_CONSIGNE_:
Récrivez le passage de l'extrait sur les relations arméno-turques qui commence aux mots « 1) Citer le » et s'arrête après « sa nue vérité. », en remplaçant « guillemets » par « parenthèses ».

_EXTRAIT DU TEXTE_:

Le Collectif VAN propose régulièrement des traductions d’articles de journaux turcs. Par ailleurs, notre revue de la presse française ou anglophone collectée quotidiennement, nous permet de procéder à une rapide « étude comparative » des articles traitant des relations arméno-turques. Un récent article paru sur le site du journal turc Today’s Zaman nous a paru calqué sur diverses dépêches des médias européens et américains. Mais, c’est en fait la presse occidentale, dite libre, qui se cale chaque jour davantage sur la marge (étriquée) de liberté d’expression de la presse turque… L’article "La Turquie et l’Arménie signent un accord historique", oeuvre conjointe de l’Associated Press (AP) et du Today’s Zaman, se veut anodin mais est emblématique des textes produits ’à la chaîne’ par les journalistes européens et US. Ces derniers suivent, dans leur grande majorité, un parcours fléché, lorsqu’il s’agit d’aborder les relations arméno-turques. Et pour cause : ils se basent sur les dépêches des trois principales agences de presse mondiales, l’AFP, l’AP et Reuters, qui ont une fâcheuse tendance à reprendre à leur compte, sans discernement, la propagande négationniste d’Ankara. De nombreuses dépêches d’agence sont rédigées par leurs correspondants en Turquie, alors que ces derniers sont soumis à des lois particulièrement répressives à l’encontre du tabou du génocide arménien. Par le jeu des reprises « aveugles », le négationnisme du génocide arménien fait ainsi son nid lentement mais sûrement, en France, en Europe et aux Etats-Unis. Navrant.


Relations arméno-turques : décryptage des sept règles d’or de la presse

1) Citer le terme de génocide, uniquement lorsqu’il s’agit de faire écho à l’opinion de quelqu’un qui utilise ce mot (en Turquie, vous pouvez tomber sous le coup de l’Article 301 du Code Pénal et être condamné à des peines de prison si vous estimez que les « événements » de 1915 constituent un génocide. Mais en France ou aux USA ?). Autre variante : l’enfermer dans des guillemets, au cas où il s’échapperait pour apparaître dans sa nue vérité.

2) Opposer systématiquement le nombre des victimes « selon les Arméniens » et « selon les Turcs ». Les journalistes s’imagineraient-ils écrire « Selon Faurisson ou Ahmadinejad » et « selon Klarsfeld » ?

_INFORMATIONS EXTRAITES_:
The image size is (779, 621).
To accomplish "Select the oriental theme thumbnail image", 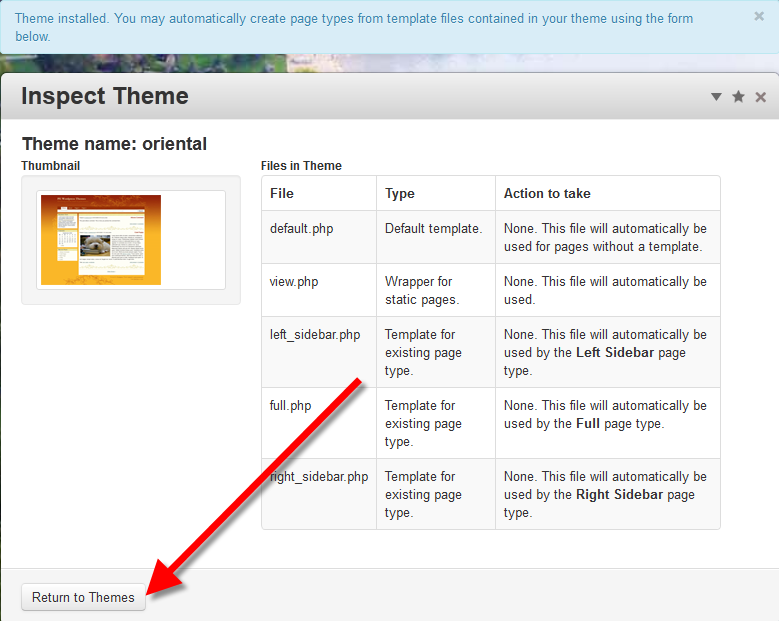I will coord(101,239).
--
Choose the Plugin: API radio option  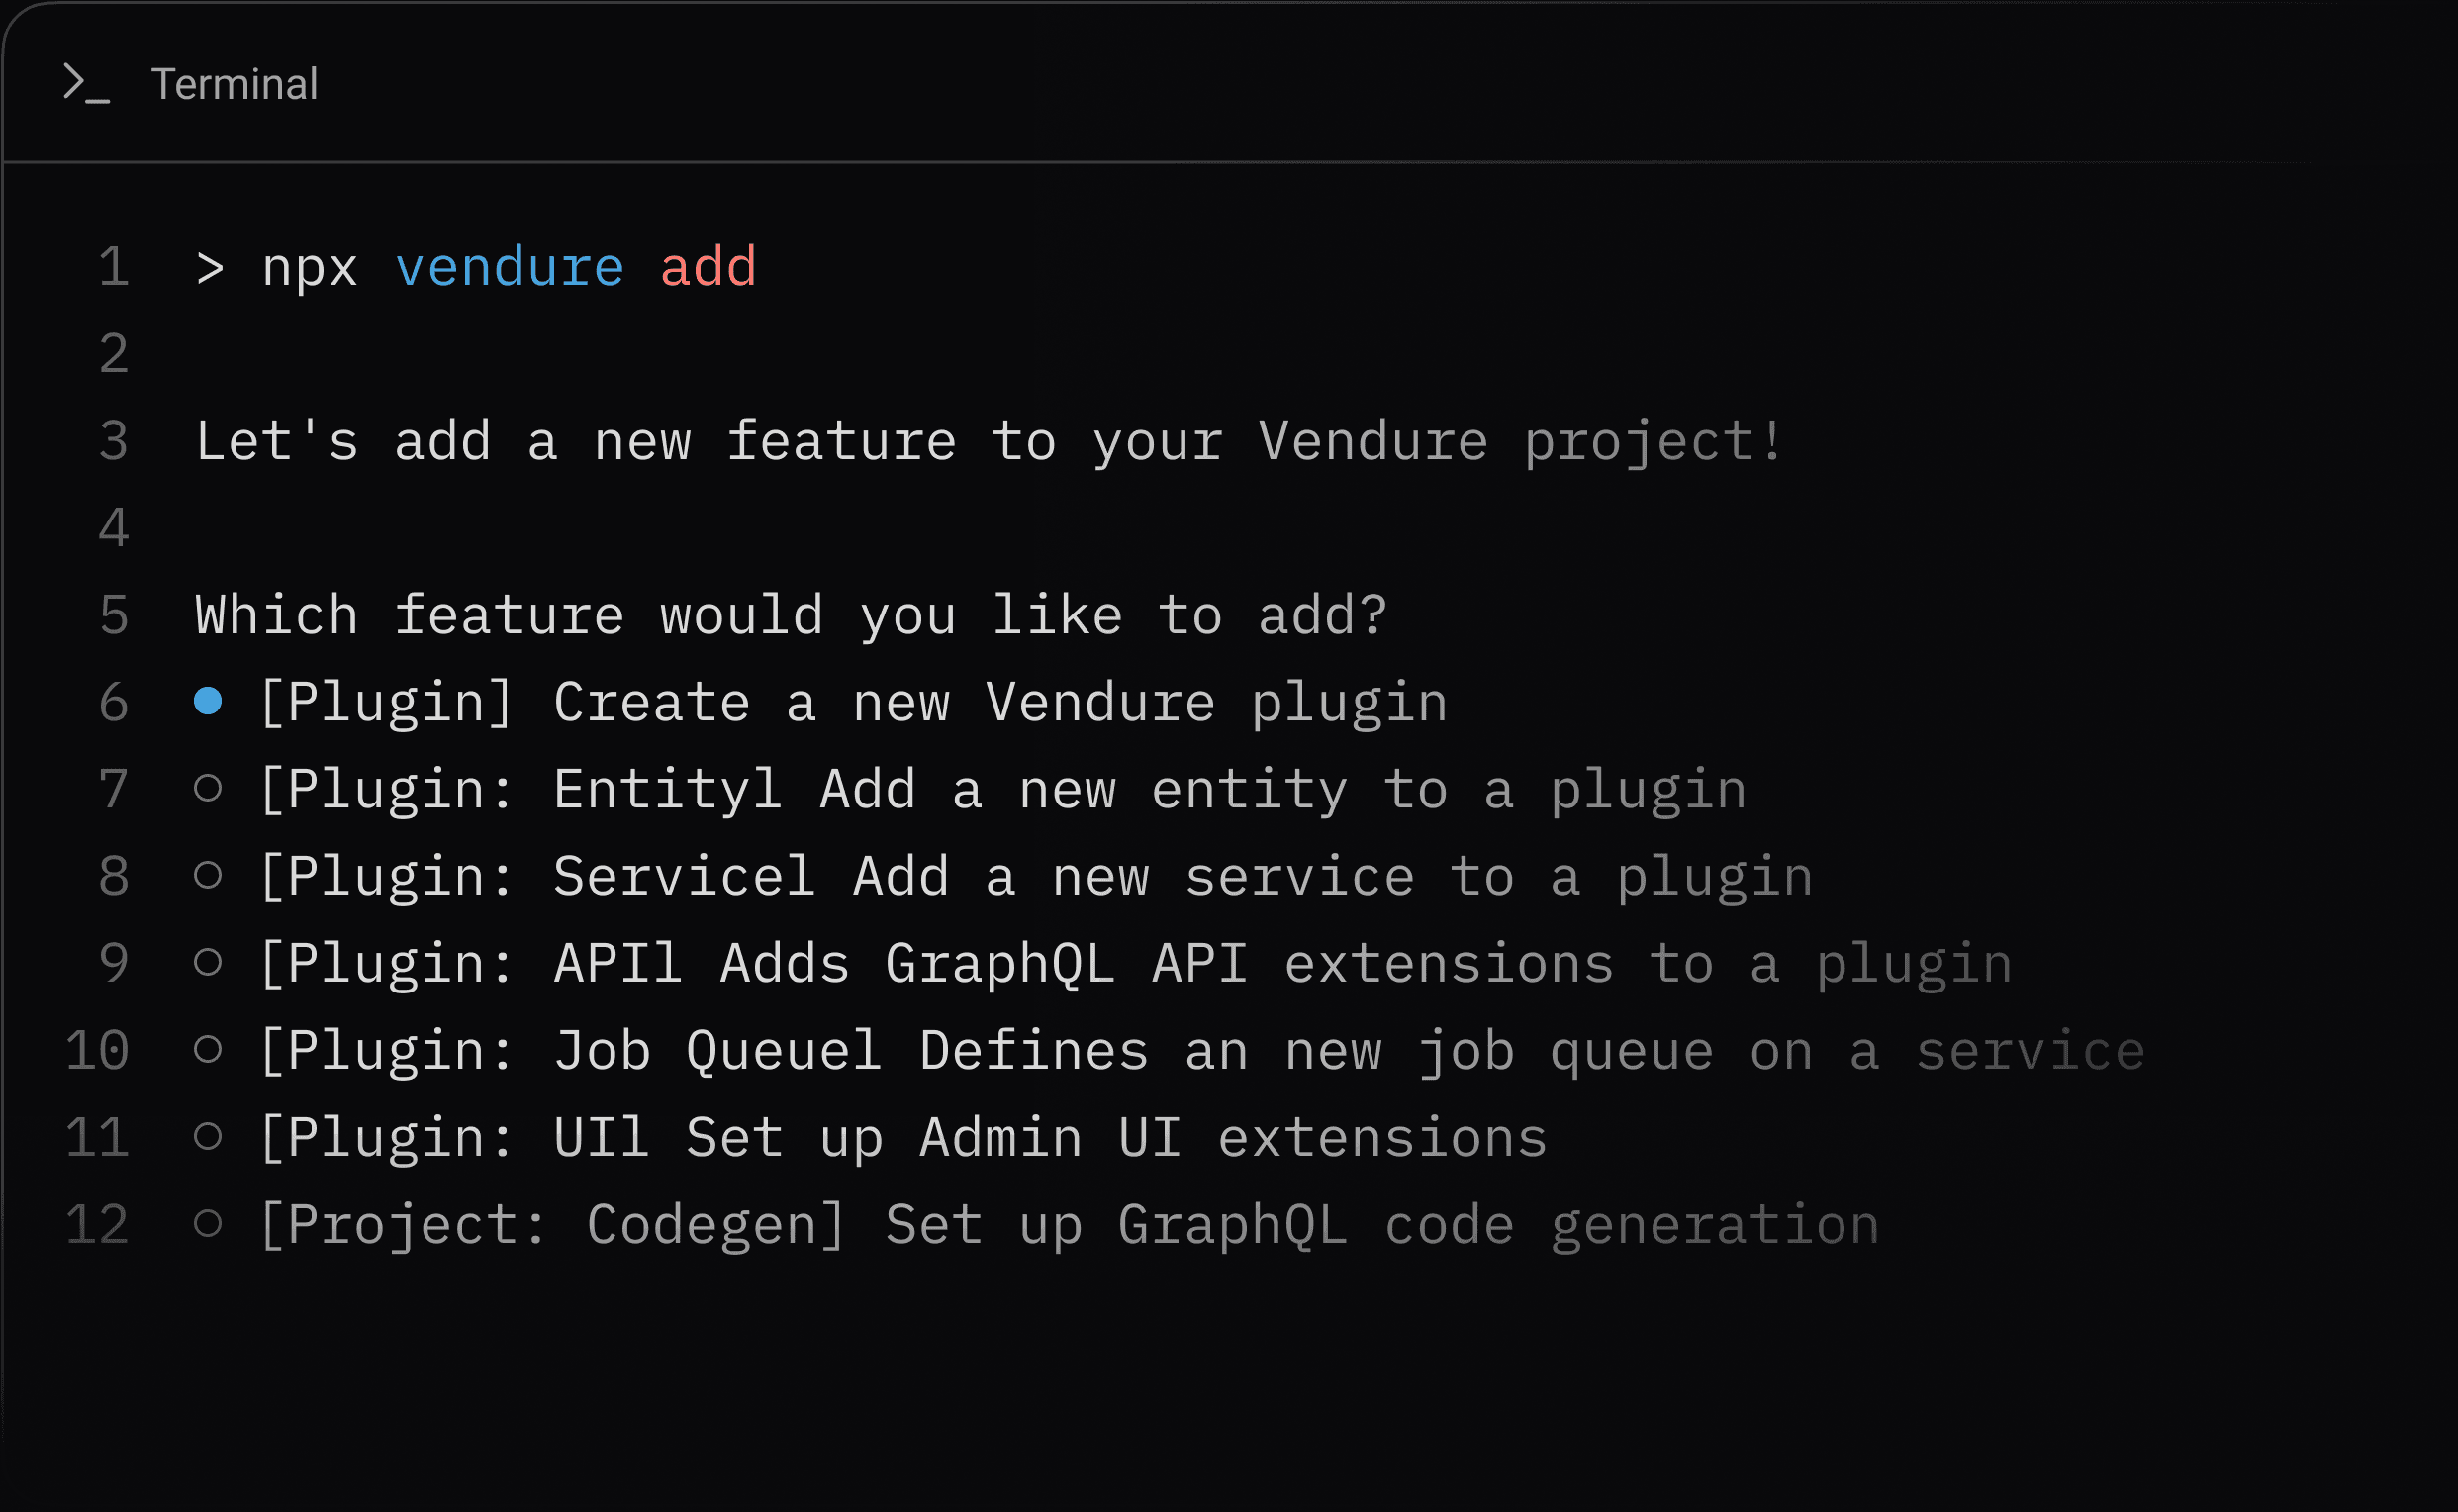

_CORRIGÉ_:
1) Citer le terme de génocide, uniquement lorsqu’il s’agit de faire écho à l’opinion de quelqu’un qui utilise ce mot (en Turquie, vous pouvez tomber sous le coup de l’Article 301 du Code Pénal et être condamné à des peines de prison si vous estimez que les « événements » de 1915 constituent un génocide. Mais en France ou aux USA ?). Autre variante : l’enfermer dans des parenthèses, au cas où il s’échapperait pour apparaître dans sa nue vérité.